Per vincere, la sinistra deve essere da una parte unita e dall’altra avere il coraggio di rinnovare i programmi. Le tematiche sull’allargamento della democrazia permetterebbero di compattare la sinistra su una piattaforma che è adeguata ai tempi, perché non è possibile unicamente pensare di difendere le condizioni di lavoro e di vita dei soggetti più deboli facendo ricorso alle forme burocratiche dello stato sociale. La sinistra deve assicurare un minimo di protezione sociale, di paracadute, e in tal senso sarebbe importante una qualche forma di salario sociale a livello comunale. Noi già spendiamo diversi miliardi per l’assistenza, anche se questa viene data in qualche caso in maniera obiettivamente clientelare, perché viene inevitabilmente ad instaurarsi un rapporto personale tra il singolo e l’assessore o il funzionario comunale. Invece si dovrebbe dar vita ad alcune esperienze di salario garantito. In definitiva io penso bene della flessibilità, perché essa spinge la gente all’attività, ma questa flessibilità deve essere compatibile con qualche forma di protezione per coloro che ne hanno bisogno, in modo tale che se l’impresa chiede libertà di licenziamento, cosa che può anche essere comprensibile, il licenziato sia in qualche misura protetto, altrimenti saremmo costretti a vivere in una società troppo feroce per essere accettata.

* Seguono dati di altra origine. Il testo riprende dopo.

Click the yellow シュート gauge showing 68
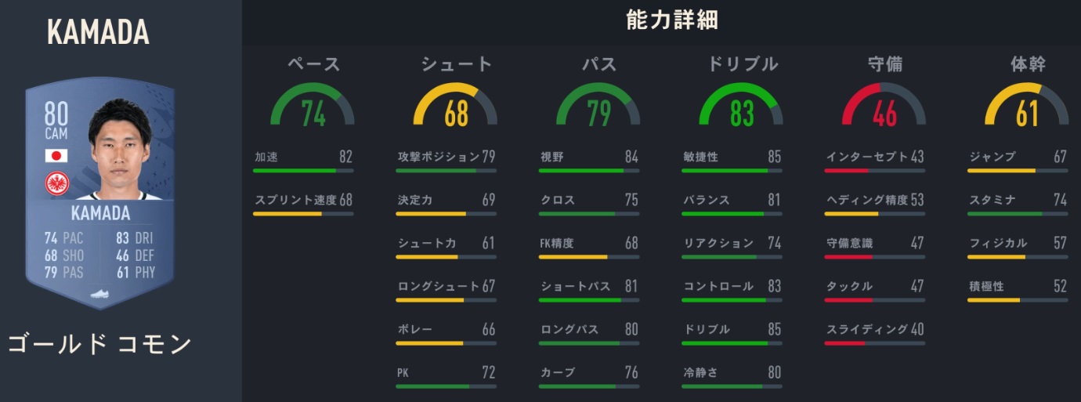point(456,106)
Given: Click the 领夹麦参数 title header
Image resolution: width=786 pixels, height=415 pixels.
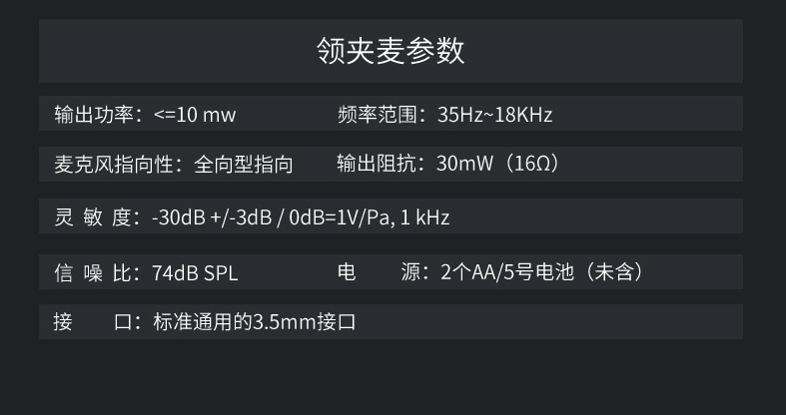Looking at the screenshot, I should [391, 51].
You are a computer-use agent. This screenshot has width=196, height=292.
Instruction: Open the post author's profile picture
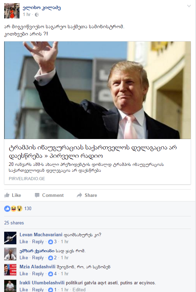(x=12, y=11)
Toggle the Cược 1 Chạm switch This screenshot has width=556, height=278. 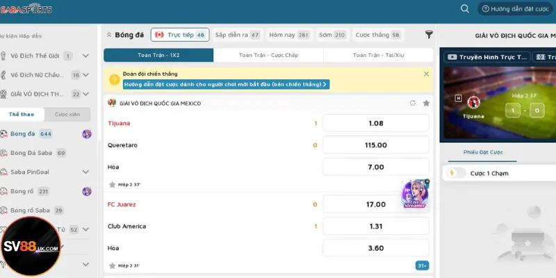[455, 173]
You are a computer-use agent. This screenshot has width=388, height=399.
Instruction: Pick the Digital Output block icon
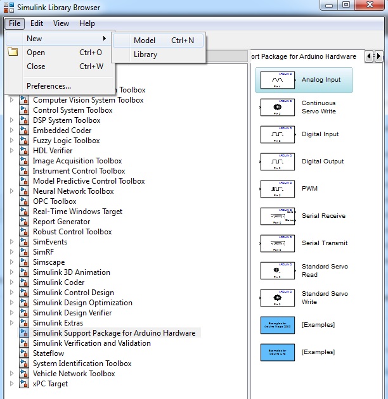tap(278, 162)
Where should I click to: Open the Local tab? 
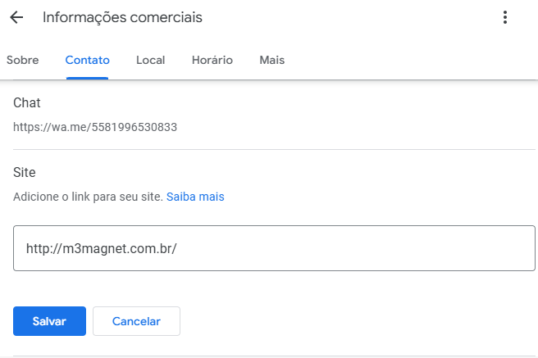point(151,60)
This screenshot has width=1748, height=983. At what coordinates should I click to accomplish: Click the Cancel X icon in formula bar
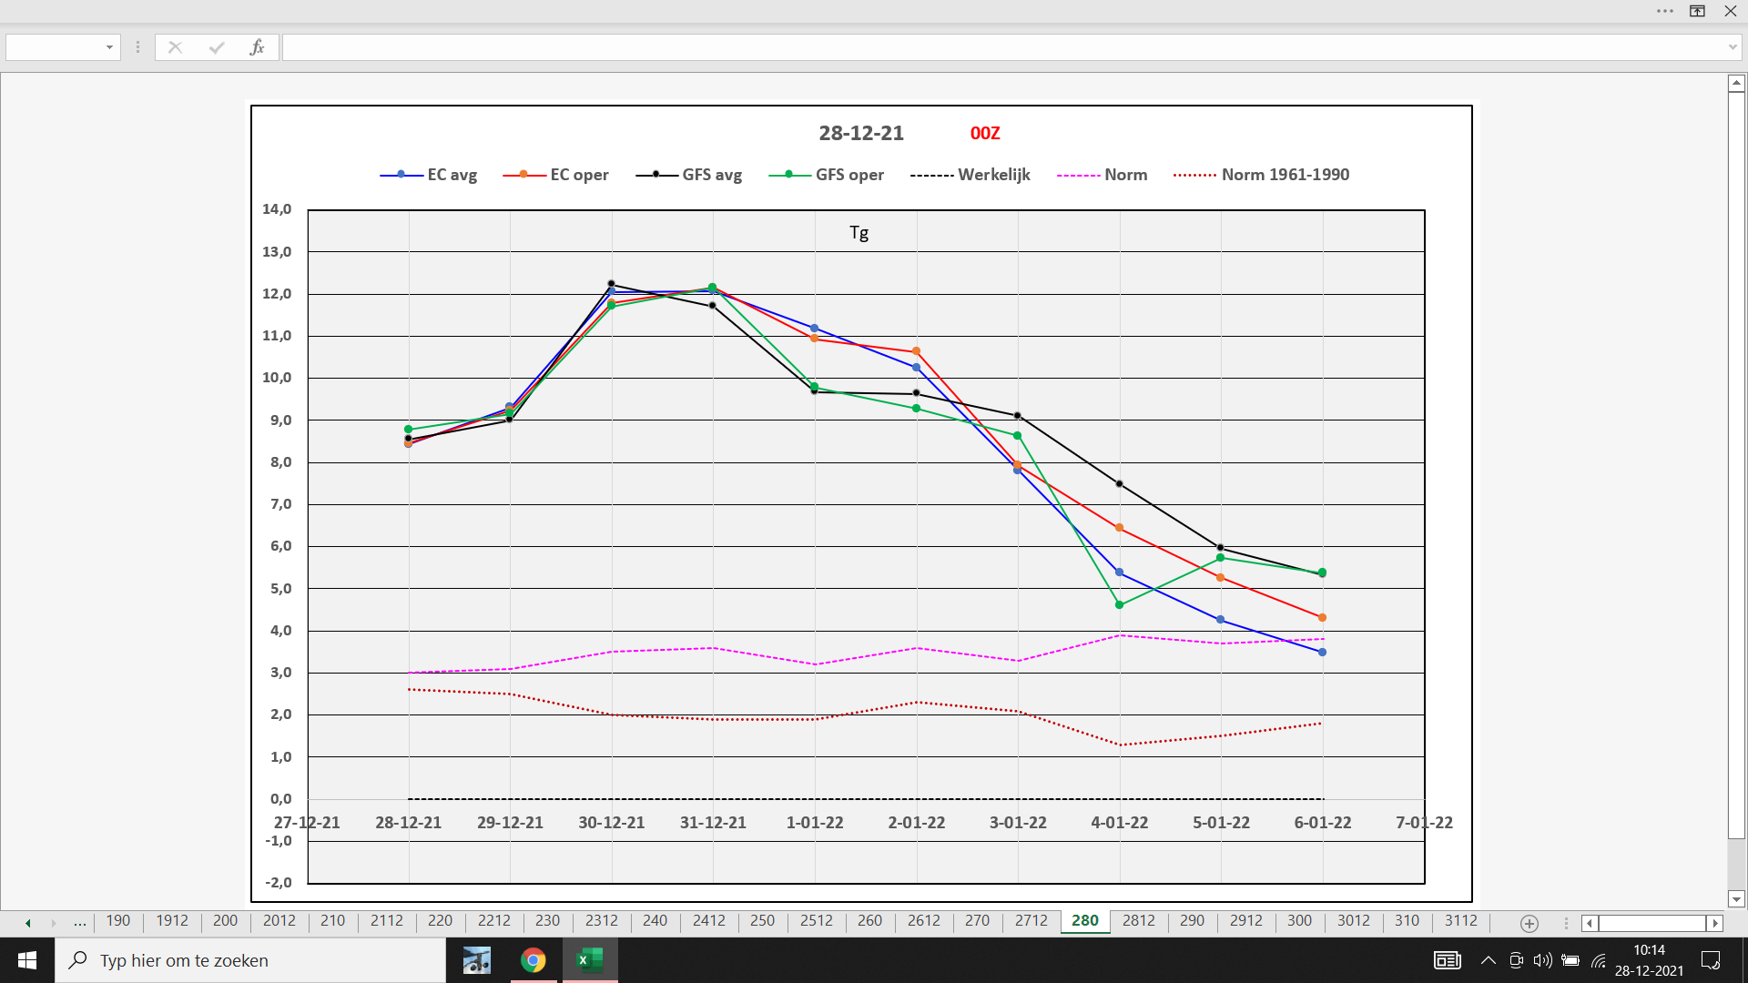[x=175, y=47]
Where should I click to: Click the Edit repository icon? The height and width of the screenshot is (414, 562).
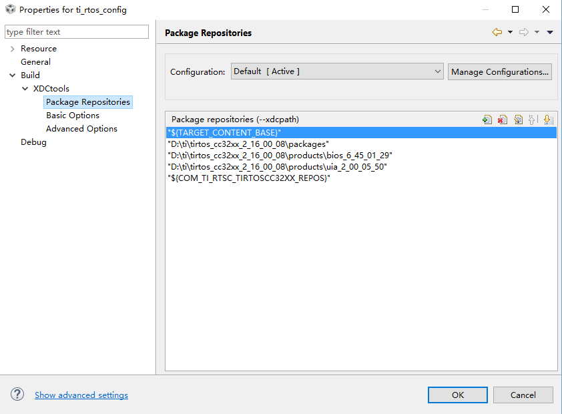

Un’altra importante tematica che dovremo introdurre nella prossima campagna elettorale è quella dello snellimento delle forme di controllo burocratico. Malgrado formalmente i contratti di lavoro si applichino al Nord come al Sud, di fatto da trent’anni da noi la gente lavora a nero o comunque guadagna meno di quanto sia scritto nel contratto, e non c’è mai stato nessuno, dalle forze dell’ordine all’ispettorato del lavoro, che abbia mai affrontato il problema. Si tratta di pura ipocrisia, come la dichiarazione dei diritti nella costituzione sovietica: è vero che c’erano ma mai nessuno li ha applicati. Quindi le ostilità che a volte i sindacati manifestano rispetto a differenziazioni contrattuali fanno parte, a mio parere, del mestiere del sindacato in quanto tale. Occorre dunque cambiare registro: assicurare una qualche forma di protezione che non sia clientelare, che quindi sia un diritto, in modo che il cittadino riceva il suo assegno a casa, evitando di fare le file al comune e, al contempo, cercare di trovare forme di snellimento dell’economia, in modo da permettere ai giovani di inventarsi delle cose da fare, soprattutto nel settore delle nuove tecnologie.
L’altro problema da non sottovalutare, a livello più generale, è quello del credito. A noi il credito costa dai due ai cinque punti in più che negli altri posti, e anche questo è un elemento di ipocrisia nazionale. Dicono che vogliono fare degli investimenti particolari al Sud, ma qui prima di tutto si tratterebbe di permettere ai meridionali di accedere a un credito che sia ugualmente a buon mercato rispetto a quello della Lombardia. Il vero problema, che viene nascosto, è che i meridionali, anche quelli che hanno un reddito inferiore, sono grandi risparmiatori, ma il risparmio va al Nord, per cui con i soldi del Sud un imprenditore calabrese a Milano riceve un prestito con un tasso di interesse che è inferiore di quello che riceve qui, malgrado sia lui il risparmiatore che ha dato quei soldi! E la politica della Carical, oggi Carime, ha accentuato questo divario ed alla fine ha privato i calabresi di una loro banca.